Grâce soit rendue à Peter et Pierre qui « osent » un énorme pari. Merci messieurs. Clin d’œil (ou vengeance ?) des dieux : Peter de Caluwe avait placé tout son programme 2024/25 sous le signe «DARE», « oser » en anglais. DARE to…  act, dream, change, lead, love, etc. La standing ovation de plusieurs minutes qui a suivi sa présentation de sa saison perturbée marquait un énorme respect pour le travail accompli depuis 2007, couronné par cette audace et ce sens de l’improvisation ultimes.

Le reste de la saison à consulter sur https://www.lamonnaiedemunt.be/fr se caractérise par une ouverture permanente vers la création d’opéras contemporains dont une version opéra de Fanny and Alexander (de Bergman) mise en scène par Ivo Van Hove avec Anne Sophie von Otter. Et une Bovary mise en scène par le directeur du KVS Michael De Cock.

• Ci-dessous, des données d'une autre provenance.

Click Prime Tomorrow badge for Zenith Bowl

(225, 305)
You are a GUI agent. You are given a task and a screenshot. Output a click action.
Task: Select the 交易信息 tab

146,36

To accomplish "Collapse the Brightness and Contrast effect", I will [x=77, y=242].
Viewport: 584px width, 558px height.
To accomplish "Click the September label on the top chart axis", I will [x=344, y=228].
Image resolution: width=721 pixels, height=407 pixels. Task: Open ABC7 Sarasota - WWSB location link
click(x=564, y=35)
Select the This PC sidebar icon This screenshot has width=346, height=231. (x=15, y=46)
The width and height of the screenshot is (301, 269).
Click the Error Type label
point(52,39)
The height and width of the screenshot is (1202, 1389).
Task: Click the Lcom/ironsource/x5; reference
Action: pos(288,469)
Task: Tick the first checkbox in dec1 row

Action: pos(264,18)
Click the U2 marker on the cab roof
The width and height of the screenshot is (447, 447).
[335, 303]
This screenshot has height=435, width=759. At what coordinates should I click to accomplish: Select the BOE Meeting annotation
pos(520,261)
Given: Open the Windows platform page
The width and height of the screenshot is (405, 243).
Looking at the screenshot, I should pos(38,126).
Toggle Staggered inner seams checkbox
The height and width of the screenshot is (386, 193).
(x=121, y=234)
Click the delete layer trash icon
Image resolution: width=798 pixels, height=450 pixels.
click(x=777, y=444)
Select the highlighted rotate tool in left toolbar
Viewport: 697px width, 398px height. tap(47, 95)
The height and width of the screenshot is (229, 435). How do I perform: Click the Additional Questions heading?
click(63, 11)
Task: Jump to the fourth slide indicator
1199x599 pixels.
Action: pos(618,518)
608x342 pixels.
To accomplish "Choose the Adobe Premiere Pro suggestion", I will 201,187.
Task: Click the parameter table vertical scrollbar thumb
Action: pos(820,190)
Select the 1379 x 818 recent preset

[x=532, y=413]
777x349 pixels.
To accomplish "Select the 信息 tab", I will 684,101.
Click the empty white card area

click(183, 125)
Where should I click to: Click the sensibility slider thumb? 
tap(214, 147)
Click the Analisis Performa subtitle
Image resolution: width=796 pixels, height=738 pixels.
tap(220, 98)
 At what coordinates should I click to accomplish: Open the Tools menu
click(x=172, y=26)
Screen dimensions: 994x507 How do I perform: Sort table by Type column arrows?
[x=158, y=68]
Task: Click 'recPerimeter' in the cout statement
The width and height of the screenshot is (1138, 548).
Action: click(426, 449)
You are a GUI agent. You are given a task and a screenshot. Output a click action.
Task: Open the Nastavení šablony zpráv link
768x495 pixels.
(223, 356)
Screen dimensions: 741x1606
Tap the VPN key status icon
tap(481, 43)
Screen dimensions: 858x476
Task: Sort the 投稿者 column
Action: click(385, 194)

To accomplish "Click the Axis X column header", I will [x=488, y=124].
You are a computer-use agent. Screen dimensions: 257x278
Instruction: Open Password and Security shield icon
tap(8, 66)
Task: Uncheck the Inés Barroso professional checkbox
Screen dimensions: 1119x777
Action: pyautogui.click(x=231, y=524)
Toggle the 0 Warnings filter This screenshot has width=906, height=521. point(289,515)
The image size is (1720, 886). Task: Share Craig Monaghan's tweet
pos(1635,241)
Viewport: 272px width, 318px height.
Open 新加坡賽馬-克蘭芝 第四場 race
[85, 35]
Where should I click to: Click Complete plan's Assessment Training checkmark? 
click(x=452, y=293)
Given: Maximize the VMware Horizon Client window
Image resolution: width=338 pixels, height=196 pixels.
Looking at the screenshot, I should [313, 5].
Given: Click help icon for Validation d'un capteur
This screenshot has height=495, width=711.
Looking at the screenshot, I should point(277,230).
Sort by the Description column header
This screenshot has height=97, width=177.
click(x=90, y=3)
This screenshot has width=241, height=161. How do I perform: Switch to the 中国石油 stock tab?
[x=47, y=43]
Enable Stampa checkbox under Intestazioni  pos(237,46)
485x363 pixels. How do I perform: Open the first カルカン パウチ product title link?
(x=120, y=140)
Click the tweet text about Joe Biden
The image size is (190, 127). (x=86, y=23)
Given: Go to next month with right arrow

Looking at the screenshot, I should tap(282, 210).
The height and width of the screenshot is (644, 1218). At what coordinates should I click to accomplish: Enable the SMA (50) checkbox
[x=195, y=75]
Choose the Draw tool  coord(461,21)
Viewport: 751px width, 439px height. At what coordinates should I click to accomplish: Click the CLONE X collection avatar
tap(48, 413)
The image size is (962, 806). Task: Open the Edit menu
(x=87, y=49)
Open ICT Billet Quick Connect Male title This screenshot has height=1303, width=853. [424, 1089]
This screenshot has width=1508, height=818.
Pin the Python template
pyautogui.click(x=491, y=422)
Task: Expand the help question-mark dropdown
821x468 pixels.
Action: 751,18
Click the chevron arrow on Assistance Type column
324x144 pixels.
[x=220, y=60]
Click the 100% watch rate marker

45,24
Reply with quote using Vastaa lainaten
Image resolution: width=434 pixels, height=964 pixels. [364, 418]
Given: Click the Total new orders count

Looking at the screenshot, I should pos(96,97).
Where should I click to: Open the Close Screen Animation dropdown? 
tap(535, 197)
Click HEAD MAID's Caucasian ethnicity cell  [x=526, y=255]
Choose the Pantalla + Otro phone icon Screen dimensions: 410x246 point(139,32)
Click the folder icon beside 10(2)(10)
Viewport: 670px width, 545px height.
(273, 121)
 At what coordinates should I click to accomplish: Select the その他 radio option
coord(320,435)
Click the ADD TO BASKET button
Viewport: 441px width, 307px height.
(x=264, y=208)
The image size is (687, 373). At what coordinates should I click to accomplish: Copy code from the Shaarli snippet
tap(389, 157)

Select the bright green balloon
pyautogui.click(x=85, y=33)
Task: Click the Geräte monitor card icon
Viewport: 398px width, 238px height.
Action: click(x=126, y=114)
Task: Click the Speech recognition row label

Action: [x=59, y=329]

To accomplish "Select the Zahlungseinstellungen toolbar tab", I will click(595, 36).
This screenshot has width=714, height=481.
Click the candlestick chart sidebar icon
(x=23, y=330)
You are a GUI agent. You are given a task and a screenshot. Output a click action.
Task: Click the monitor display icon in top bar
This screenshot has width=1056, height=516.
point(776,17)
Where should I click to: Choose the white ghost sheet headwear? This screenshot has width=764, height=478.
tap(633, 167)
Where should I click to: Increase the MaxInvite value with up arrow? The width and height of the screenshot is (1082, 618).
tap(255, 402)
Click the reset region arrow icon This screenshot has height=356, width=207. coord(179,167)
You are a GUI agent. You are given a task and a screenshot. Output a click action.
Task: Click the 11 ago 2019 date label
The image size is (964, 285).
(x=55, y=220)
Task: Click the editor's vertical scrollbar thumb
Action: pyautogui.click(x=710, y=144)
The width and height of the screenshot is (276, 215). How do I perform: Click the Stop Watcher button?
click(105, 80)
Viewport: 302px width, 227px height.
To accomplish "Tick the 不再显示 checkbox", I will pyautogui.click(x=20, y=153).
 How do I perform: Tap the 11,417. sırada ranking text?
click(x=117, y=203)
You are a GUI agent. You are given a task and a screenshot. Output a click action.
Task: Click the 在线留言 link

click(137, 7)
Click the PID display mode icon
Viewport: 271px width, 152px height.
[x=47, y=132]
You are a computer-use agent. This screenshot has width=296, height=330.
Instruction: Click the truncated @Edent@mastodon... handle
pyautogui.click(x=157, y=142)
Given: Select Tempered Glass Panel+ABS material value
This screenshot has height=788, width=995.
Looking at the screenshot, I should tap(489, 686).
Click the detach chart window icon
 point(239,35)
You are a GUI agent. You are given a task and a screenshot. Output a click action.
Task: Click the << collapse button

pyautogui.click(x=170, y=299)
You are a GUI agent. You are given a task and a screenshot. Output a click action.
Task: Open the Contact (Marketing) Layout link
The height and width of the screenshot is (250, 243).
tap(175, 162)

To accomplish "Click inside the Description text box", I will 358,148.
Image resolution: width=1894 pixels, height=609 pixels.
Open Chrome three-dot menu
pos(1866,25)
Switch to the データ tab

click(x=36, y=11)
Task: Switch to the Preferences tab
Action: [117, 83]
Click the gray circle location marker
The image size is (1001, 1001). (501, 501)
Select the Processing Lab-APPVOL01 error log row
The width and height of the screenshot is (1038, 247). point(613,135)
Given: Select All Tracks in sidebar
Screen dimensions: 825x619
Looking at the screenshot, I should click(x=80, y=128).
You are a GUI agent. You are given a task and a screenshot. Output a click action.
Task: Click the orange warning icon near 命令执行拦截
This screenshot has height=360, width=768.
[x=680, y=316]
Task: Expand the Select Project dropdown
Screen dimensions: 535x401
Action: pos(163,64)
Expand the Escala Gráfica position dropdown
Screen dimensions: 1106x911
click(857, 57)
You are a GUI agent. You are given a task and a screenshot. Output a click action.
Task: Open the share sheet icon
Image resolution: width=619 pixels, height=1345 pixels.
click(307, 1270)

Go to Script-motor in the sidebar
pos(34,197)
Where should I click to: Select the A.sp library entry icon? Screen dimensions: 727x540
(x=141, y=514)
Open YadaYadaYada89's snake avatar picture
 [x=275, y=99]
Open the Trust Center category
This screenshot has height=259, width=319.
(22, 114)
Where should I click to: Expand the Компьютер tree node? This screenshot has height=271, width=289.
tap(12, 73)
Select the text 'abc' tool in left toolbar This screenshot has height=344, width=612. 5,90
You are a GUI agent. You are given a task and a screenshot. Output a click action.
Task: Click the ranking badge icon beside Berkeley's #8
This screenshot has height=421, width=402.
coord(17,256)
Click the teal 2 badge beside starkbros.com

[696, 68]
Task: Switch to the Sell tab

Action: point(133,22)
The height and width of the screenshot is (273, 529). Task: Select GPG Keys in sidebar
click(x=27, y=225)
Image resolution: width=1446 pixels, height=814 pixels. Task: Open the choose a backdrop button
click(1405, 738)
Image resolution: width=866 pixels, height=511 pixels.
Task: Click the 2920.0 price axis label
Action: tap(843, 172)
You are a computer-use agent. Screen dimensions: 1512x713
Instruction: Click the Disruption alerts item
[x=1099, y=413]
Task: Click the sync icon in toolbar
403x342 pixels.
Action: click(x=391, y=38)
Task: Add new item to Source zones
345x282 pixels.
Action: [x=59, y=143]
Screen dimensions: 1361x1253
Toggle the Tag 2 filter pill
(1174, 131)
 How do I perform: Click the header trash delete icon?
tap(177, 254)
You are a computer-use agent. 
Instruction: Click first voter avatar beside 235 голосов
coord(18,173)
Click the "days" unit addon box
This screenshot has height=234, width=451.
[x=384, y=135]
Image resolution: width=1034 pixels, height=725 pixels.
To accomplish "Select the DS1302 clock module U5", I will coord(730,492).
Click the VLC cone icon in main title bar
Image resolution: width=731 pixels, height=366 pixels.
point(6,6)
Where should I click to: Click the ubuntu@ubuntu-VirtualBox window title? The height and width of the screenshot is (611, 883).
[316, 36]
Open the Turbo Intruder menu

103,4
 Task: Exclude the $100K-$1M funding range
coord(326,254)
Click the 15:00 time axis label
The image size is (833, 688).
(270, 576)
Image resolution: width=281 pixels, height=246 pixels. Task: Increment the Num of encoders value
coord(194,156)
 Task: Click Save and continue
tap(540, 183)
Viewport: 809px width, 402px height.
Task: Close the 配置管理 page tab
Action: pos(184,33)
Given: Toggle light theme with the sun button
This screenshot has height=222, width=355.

La poursuite de la marotte du patron :la réunion de plusieurs opéras du répertoire parfois pour refaire une autre histoire. Comme Bastarda (un cocktail Donizetti autour d’Elisabeth 1) ou Rivoluzione  e Nostalgisa (les jeunes Verdi mis en perspective mai 68). 

Cette fois les trois opéras de Monteverdi (Orfeo, Il retorno d’Ulisse in patria et L’incoronazione di Poppea) seront retravaillés pour décrire les contradictions d’une famille actuelle. Ces Grotteschi bénéficieront de l’arrangement et de la direction musicale de Leonardo Garcia Alarcon.

En fin de saison une version un peu iconoclaste de Carmen de Bizet mise en scène par Dimitri Tcherniakov et dirigée par Nathalie Stutzman crée à Aix-en -Provence en 2017.

Riche, audacieuse et risquée la saison 24/25 de La Monnaie. As usual.